日本も他人事でない中国の拉致と「デマ番組」3夜連続で台湾を恫喝

 

もちろん、これに対して中国側は強烈な不満を表明しています。同時に、このスピーチの後、中国は国営中央テレビで連日「台湾のスパイ」についての番組を放送して、蔡政権をけん制しました。

中国国営テレビ“台湾のスパイ”連日放送 蔡政権をけん制か

番組は10月11日から連続3日間放送されました。番組で登場した台湾人の李孟居氏は、中国当局に拘束されただけでなく、テレビカメラの前で「過去に悪事を多く働いた。祖国や国家を傷つけることもあったかもしれない」と、謝罪までさせられています。

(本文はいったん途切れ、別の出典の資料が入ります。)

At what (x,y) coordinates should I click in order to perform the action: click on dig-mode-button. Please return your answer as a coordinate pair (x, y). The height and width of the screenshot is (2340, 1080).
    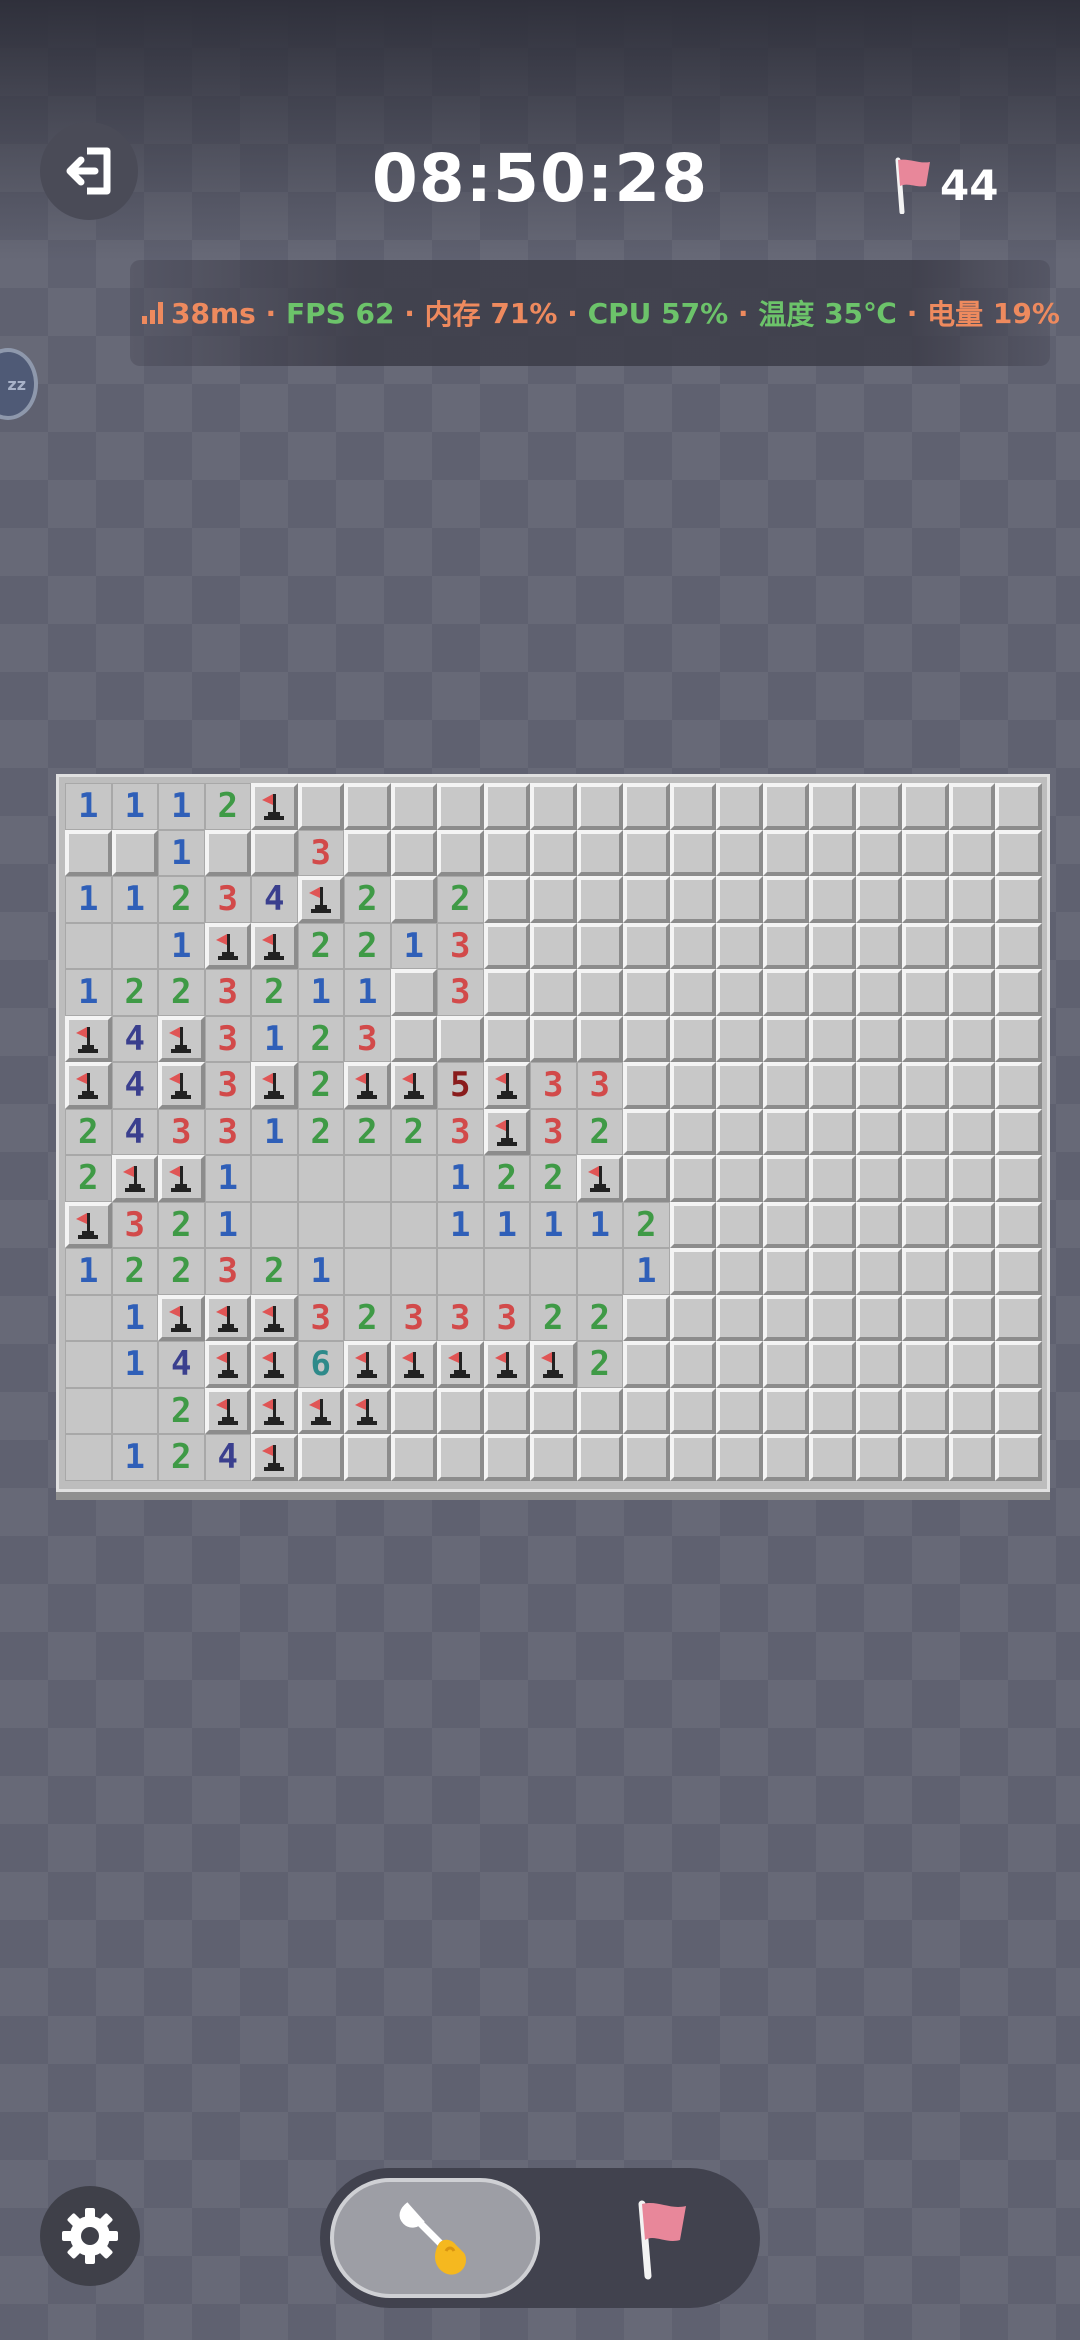
    Looking at the image, I should click on (435, 2238).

李氏は、2019年8月に単身で香港に渡った後に消息不明になっていた人物だったそうです。番組の中では、李氏は国家安全維持法の導入で混乱している香港情勢を利用し、香港独立を図った罪で拘束されたと説明され、拘束時、彼が持っていたビラやポスターなども番組で放送されました。

このことは台湾のマスメディアでも大きく取り上げられ、蘇貞昌行政院長(首相)は、以下のようなコメントを出しています。報道を一部引用します。

中国は決まって無実の人に存在しない罪をかぶせて侮辱し、恐怖をあおると不快感を示した。

 

対中政策を担当する大陸委員会は12日、中国に対し、強い抗議を改めて表明するとし、罪をでっち上げて台湾人を理由もなく陥れるのはやめるべきだと訴えた。

中国国営放送「台湾スパイ」謝罪再び 蘇行政院長「大国のやることではない」

また、頼清徳副総統は次のようなコメントを出しています。報道を一部引用します。

頼清徳副総統は12日、イベント出席後に取材に応じ、両岸の意見の不一致を解決するため、中国は対話に応じるべきだと呼び掛けた。また、李さんや李さんの家族に対し必要な支援を政府として行っていくとの姿勢も示した。

中国当局に拘束の台湾人、番組で「過ち」認める 大陸委「悪意ある政治操作」

その問題の番組は、CCTV(中国国家中央テレビ)の『焦点訪談』という番組です。

焦点訪談・台湾間諜窃密案 《魅影重重》| 第一集《別有用心的“商人”》

この番組を見た私の感想としては、登場する警察官やイメージ映像などがとても芝居がかっているなという感想です。李氏がアメリカでも台湾独立活動を水面下で行っていたといった、壮大なノンフィクションになっています。李氏にはビジネスマンという顔のほかに、台湾独立分子の台湾スパイの顔もあった、という内容です。

まあ、国家間の駆け引きにおいて、スパイという存在は必要悪です。それにしても、情報合戦に長けている中国が、こんなわざとらしい番組をでっちあげて台湾を攻撃するとは、よほど焦って作ったとしか思えません。それほど中国は追い込まれているのではないでしょうか。

台米の距離が縮み、世界では台湾を支持する国家が増える一方で、中国の一体一路政策に不満を抱く国家が増えている現状、中国のメンツは丸つぶれです。